In a significant development, the Supreme Court of India (SC) by its order dated 7 May 2013 has admitted the ‘Special Leave Petition‘ (SLP) of Castleton Investments Limited (Castleton), a company based in Mauritius.

May 14, 2013 / 05:09 PM IST

In a significant development, the Supreme Court of India (SC) by its order dated 7 May 2013 has admitted the ‘Special Leave Petition’ (SLP) of Castleton Investments Limited (Castleton), a company based in Mauritius. By way of this SLP, Castleton is seeking to challenge the correctness of the ruling of the Authority for Advance Rulings (AAR) in India (reported in 348 ITR 537) which, while granting capital gains tax exemption under the settled law relating to the India - Mauritius Tax Treaty (Mauritius Treaty), had ruled that Castleton would be required to pay Minimum Alternate Tax (MAT) in India under the Income-tax Act, 1961 (IT Act) with respect to capital gains arising from sale of shares of an Indian company.

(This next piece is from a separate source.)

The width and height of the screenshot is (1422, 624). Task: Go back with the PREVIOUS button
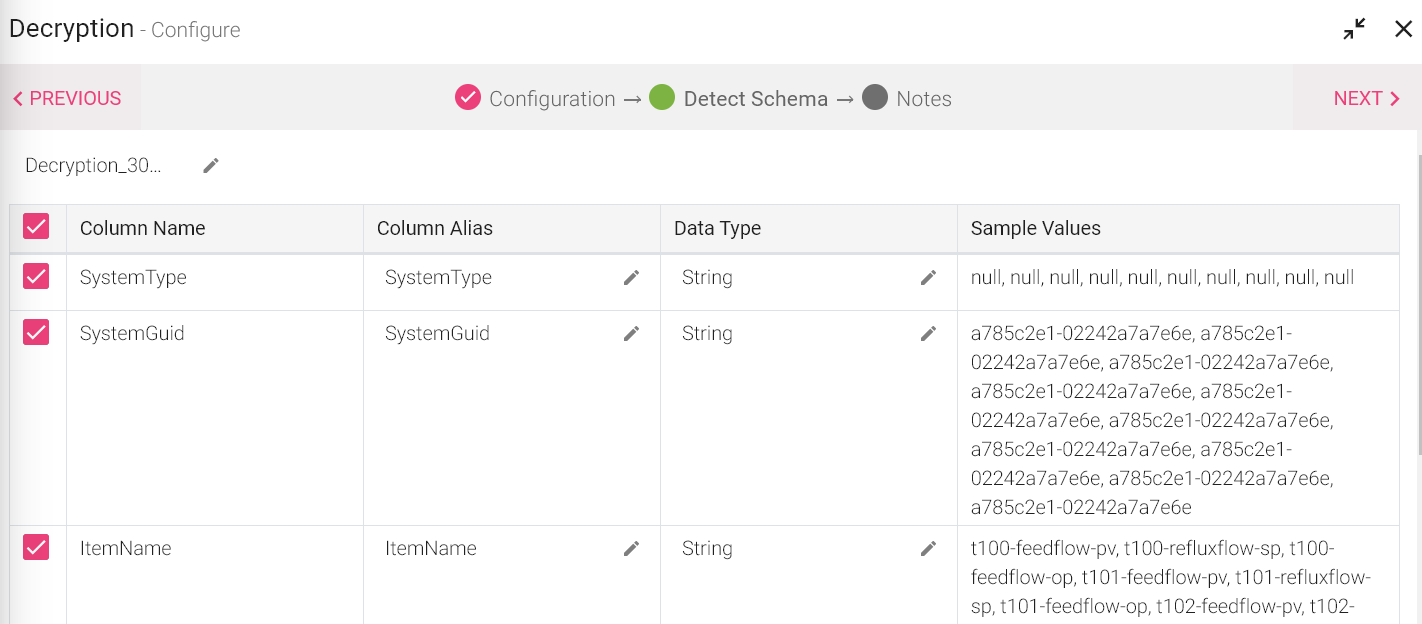(x=67, y=98)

The AAR reasoned that the MAT provisions do not make any distinction between an Indian resident company and a non-resident company and would thus apply to all companies. Under the IT Act, companies are required to pay MAT when the income-tax payable under the normal provisions is less than 18.5% of its ‘Book profits’. MAT is payable at the rate of 18.5% (plus applicable surcharge and education cess) on Book profits as per the Profit & Loss Account computed in the manner provided under the IT Act.


While admitting the SLP of Castleton, the SC has also issued directions to its registry to list the matter for final hearing as soon as possible. It will now hear the arguments of Castleton as well as those of the Tax Authorities on the applicability or otherwise of MAT on capital gains realized in India and will give its verdict on the correctness of the advance ruling on the subject.


What Next?


All eyes will now be on further movements of this matter before the SC as applicability of MAT to foreign companies, including Mauritian companies, is a highly debatable and controversial issue. One school of thought is that since under the Mauritius Treaty, India has given up its right to levy tax on capital gains earned by Mauritian companies, it is not open to India to levy tax on the same income by way of MAT. This is due to the fact that as far as the recipient of the income is concerned, the income would still be ‘capital gains’ on which India has given up its right to levy tax under the Mauritius Treaty.


One would eagerly look forward to the ruling from the SC on this important issue concerning cross-border taxation.